Each scenario runs with identical sampling (temperature=0, matched max_tokens) and both backends get a double warmup before measurement so nobody pays the first-request model-load tax. The judgment is whatever the measurement says, with one caveat: I didn’t re-run after every config change, so the numbers in the big table are from one run per configuration. That’s enough to distinguish 28 seconds from 2.3, but not enough to call a 5% difference significant.
Practitioner principle worth naming: this is a throughput benchmark, not an eval. It measures how fast the server moves tokens, not whether the tokens are good. The next step — which I deliberately skipped here — is point Hank at Qwen 3.6 and look at real trace quality over a week. Speed without quality is a regression.
What We Shipped
- oMLX installed via
brew tap jundot/omlx && brew install omlx, bound to the LAN, withhot_cache_max_size=16GB,initial_cache_blocks=1024,max_concurrent_requests=16,ssd_cache_dir=~/.omlx/cache. - Qwen 3.6 35B-A3B 4-bit MLX and Gemma 4 26B-A4B 4-bit MLX downloaded to
~/.omlx/models/. - Hank (the community-learning agent for the Practical AI Slack workspace) swapped from Gemma 26B on inference-2 to Qwen 3.6 on the M1 Max, via three env var changes. The model runs, the soul-prompt honors instructions, and his answers look like Hank. Whether they rank like Hank across evals is the next question.
What’s Still Open
- Ollama’s warm-prefix cache is genuinely better than oMLX’s at short and long prefixes once both are hot — 4× faster warm-TTFT on the 10K case. For sequential agents with stable system prompts (most of mine), Ollama remains the better backend. oMLX wins under concurrency and on fresh long contexts.

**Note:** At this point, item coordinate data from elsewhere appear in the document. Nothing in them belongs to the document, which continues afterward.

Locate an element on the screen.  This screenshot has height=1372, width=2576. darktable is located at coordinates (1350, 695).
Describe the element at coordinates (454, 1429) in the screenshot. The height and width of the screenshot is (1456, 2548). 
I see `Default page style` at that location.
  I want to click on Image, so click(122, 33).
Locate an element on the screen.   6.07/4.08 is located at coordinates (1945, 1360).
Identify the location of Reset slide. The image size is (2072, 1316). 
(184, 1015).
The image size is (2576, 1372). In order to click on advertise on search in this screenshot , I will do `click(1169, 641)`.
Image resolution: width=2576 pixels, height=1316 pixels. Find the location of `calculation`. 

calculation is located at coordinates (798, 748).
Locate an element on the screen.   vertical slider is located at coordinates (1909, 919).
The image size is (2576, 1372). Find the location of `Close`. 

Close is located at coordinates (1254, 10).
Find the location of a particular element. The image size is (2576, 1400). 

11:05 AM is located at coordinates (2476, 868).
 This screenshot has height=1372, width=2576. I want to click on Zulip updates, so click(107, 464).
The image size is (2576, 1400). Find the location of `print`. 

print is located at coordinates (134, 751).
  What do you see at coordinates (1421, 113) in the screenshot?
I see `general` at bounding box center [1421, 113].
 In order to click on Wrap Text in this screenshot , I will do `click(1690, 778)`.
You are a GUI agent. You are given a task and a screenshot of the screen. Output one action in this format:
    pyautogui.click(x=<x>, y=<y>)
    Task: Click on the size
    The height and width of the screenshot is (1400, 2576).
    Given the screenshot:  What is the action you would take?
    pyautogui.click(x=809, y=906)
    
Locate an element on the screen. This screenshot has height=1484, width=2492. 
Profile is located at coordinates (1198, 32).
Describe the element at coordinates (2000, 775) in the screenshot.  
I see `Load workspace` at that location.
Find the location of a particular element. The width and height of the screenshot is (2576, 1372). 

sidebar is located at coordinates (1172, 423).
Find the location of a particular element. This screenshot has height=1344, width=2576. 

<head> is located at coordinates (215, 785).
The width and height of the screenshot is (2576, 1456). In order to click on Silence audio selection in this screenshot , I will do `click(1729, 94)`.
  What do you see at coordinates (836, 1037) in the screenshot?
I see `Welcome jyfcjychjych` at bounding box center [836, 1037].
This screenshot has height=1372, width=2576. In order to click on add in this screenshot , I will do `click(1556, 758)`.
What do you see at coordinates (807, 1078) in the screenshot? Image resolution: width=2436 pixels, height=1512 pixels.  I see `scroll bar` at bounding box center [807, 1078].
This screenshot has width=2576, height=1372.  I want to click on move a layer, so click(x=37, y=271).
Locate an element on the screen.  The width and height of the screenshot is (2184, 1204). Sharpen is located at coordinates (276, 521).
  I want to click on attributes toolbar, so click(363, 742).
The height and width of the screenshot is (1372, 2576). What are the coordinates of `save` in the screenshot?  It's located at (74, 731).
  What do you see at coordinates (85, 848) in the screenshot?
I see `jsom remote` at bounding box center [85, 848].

- The oMLX defaults are a footgun. With hot cache off and
initial_cache_blocks=256, stock installs look dramatically slower than they need to be. Worth filing upstream. - Real eval quality for Qwen 3.6 on agent tasks is unknown. The next experiment is running Hank’s task suite against this config and comparing scores to the Gemma baseline. This post settled speed. It did not settle quality.
The raw experiment record lives at archie-core experiments as EXP-004.